(Saved entries)
--- START ---
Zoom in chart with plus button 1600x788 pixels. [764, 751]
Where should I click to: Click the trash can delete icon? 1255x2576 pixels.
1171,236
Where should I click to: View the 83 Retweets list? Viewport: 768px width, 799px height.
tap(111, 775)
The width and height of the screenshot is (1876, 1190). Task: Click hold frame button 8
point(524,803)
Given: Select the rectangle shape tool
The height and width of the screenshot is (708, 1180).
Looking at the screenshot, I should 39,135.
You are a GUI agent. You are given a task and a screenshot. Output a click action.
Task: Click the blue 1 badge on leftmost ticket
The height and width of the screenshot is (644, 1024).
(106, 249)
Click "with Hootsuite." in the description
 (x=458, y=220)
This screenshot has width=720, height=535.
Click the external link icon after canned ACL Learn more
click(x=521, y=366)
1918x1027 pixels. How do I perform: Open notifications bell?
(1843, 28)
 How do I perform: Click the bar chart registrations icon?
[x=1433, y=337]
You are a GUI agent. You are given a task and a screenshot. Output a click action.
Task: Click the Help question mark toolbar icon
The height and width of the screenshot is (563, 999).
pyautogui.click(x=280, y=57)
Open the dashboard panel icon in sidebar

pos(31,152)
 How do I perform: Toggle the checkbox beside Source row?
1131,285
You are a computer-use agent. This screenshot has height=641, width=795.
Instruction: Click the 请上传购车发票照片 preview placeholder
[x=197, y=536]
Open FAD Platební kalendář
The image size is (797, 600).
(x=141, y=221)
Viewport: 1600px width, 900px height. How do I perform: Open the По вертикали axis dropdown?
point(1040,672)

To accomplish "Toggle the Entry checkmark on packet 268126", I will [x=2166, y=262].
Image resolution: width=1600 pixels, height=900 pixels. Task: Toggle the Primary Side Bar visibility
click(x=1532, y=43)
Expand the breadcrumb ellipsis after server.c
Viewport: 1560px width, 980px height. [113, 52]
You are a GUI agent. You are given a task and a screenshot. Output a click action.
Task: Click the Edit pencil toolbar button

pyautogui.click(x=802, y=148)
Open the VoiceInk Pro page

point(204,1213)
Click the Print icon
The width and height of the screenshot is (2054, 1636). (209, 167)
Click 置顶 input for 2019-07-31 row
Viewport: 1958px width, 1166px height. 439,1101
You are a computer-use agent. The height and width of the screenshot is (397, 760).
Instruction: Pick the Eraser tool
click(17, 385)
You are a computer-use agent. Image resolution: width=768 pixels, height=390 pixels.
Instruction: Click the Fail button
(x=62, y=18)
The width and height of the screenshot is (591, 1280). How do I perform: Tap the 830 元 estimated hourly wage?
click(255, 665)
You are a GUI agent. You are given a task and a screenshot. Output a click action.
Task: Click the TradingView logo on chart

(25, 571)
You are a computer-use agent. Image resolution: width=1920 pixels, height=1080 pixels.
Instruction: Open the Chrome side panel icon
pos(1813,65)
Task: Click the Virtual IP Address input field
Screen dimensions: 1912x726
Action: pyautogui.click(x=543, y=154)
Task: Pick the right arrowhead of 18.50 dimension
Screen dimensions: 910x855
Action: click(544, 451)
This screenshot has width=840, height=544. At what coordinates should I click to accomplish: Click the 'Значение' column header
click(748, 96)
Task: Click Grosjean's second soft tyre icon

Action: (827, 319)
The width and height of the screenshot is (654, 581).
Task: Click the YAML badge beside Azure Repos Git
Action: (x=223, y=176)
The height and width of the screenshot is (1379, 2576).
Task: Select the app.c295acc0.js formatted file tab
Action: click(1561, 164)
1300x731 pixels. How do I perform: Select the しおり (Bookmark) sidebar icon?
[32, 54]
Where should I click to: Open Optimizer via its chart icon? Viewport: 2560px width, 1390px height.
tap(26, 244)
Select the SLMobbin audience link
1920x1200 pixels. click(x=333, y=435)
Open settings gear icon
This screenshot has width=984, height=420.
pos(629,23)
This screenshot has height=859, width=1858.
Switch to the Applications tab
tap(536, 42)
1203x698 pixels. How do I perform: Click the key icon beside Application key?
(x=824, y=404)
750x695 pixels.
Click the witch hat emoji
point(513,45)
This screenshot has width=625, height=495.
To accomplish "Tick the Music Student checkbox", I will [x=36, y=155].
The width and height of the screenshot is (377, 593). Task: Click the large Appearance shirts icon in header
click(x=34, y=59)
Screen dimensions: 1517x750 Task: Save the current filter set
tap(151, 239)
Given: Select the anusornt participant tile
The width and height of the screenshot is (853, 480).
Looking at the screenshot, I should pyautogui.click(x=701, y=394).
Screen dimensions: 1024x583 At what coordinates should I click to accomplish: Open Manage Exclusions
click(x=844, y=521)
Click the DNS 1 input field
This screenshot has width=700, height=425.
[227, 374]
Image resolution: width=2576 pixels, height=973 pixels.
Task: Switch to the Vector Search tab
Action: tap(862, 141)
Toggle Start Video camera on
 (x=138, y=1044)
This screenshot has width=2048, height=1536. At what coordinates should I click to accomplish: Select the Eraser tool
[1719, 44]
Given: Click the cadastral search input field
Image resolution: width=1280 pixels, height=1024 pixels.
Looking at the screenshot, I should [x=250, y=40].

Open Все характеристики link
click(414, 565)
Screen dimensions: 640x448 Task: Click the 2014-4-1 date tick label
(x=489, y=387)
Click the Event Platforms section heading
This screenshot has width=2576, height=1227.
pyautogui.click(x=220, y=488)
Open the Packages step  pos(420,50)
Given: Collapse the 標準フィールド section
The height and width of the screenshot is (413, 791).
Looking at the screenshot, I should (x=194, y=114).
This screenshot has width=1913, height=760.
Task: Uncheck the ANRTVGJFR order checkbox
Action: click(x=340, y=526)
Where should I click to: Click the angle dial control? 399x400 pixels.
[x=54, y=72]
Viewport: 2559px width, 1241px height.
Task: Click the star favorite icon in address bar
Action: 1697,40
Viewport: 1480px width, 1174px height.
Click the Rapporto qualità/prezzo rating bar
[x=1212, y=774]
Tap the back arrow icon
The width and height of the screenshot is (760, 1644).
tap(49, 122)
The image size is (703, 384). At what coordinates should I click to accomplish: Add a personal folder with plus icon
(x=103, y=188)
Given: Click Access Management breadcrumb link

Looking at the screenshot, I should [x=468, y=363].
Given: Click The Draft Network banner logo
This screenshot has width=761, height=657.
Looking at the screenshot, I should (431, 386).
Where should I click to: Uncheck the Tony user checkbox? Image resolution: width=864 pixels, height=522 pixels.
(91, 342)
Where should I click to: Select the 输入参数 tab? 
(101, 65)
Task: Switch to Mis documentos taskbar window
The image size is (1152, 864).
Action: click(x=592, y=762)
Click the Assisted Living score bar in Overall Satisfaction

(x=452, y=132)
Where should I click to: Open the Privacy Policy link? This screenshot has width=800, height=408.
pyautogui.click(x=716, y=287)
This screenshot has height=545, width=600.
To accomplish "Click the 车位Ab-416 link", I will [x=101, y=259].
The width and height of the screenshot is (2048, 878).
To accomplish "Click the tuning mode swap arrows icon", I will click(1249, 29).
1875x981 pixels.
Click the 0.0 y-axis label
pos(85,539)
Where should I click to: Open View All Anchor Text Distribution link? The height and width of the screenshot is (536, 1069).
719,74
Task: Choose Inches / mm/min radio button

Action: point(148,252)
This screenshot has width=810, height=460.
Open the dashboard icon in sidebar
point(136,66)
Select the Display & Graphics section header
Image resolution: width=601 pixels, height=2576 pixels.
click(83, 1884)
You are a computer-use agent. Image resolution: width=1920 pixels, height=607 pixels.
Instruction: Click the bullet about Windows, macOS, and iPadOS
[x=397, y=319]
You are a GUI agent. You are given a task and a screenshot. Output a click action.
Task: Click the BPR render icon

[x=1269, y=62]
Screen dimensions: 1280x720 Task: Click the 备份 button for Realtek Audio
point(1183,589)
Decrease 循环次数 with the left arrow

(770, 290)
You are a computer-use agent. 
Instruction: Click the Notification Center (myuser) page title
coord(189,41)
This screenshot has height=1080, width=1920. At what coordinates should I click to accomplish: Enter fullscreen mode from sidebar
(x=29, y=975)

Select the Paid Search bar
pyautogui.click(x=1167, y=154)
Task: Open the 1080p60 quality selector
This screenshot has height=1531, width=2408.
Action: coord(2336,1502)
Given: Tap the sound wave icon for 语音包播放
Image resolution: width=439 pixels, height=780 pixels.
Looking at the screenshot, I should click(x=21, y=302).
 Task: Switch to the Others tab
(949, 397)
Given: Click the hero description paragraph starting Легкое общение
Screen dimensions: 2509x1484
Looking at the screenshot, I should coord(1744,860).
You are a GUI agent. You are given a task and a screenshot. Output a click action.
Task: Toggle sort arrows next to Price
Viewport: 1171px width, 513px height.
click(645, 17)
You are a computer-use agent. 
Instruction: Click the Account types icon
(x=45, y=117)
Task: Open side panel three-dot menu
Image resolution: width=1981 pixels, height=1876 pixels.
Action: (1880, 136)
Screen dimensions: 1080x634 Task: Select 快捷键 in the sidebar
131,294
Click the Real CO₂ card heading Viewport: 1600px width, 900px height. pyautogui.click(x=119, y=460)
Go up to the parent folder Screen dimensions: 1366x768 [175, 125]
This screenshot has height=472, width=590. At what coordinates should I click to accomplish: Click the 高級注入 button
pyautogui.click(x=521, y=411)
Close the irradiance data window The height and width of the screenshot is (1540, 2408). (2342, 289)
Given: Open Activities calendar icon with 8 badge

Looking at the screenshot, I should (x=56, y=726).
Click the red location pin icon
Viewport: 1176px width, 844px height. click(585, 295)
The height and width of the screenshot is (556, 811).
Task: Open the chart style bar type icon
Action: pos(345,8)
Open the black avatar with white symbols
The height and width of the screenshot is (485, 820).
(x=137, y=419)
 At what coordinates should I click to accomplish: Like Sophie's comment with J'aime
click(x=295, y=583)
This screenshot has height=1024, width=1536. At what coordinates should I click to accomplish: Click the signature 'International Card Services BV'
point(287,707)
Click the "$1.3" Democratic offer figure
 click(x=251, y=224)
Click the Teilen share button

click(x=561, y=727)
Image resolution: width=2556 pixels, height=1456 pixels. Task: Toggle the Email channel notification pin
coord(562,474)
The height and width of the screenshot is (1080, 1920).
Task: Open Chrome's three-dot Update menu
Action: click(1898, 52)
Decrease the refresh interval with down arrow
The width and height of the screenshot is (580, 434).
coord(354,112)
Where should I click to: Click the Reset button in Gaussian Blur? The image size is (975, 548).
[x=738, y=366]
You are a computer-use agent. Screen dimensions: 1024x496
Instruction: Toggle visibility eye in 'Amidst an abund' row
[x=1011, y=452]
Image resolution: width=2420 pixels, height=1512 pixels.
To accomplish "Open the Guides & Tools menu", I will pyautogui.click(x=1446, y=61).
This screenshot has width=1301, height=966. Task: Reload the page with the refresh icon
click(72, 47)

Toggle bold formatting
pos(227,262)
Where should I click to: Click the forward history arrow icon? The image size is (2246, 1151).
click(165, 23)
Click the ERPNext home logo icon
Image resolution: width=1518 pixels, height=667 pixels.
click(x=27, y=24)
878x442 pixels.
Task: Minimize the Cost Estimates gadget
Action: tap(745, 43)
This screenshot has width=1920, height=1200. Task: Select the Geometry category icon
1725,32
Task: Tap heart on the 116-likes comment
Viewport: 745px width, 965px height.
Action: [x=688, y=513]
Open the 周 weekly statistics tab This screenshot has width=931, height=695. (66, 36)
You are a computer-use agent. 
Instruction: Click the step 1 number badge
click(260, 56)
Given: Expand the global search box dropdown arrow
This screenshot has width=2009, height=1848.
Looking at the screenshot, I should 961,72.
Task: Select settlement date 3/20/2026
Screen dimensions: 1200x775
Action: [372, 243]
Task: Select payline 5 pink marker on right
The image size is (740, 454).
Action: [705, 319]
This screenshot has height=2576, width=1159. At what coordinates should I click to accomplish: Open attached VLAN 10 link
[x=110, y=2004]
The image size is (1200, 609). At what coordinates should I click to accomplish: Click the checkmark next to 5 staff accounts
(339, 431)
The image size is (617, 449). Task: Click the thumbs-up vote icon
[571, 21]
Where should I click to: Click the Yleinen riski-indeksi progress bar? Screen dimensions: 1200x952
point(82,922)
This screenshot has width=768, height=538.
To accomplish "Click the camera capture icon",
--- END ---
Please repeat the lines of the listing verbatim, from its first line through the line containing "point(524,803)", inclusive.

● Final answer:
Zoom in chart with plus button 1600x788 pixels. [764, 751]
Where should I click to: Click the trash can delete icon? 1255x2576 pixels.
1171,236
Where should I click to: View the 83 Retweets list? Viewport: 768px width, 799px height.
tap(111, 775)
The width and height of the screenshot is (1876, 1190). Task: Click hold frame button 8
point(524,803)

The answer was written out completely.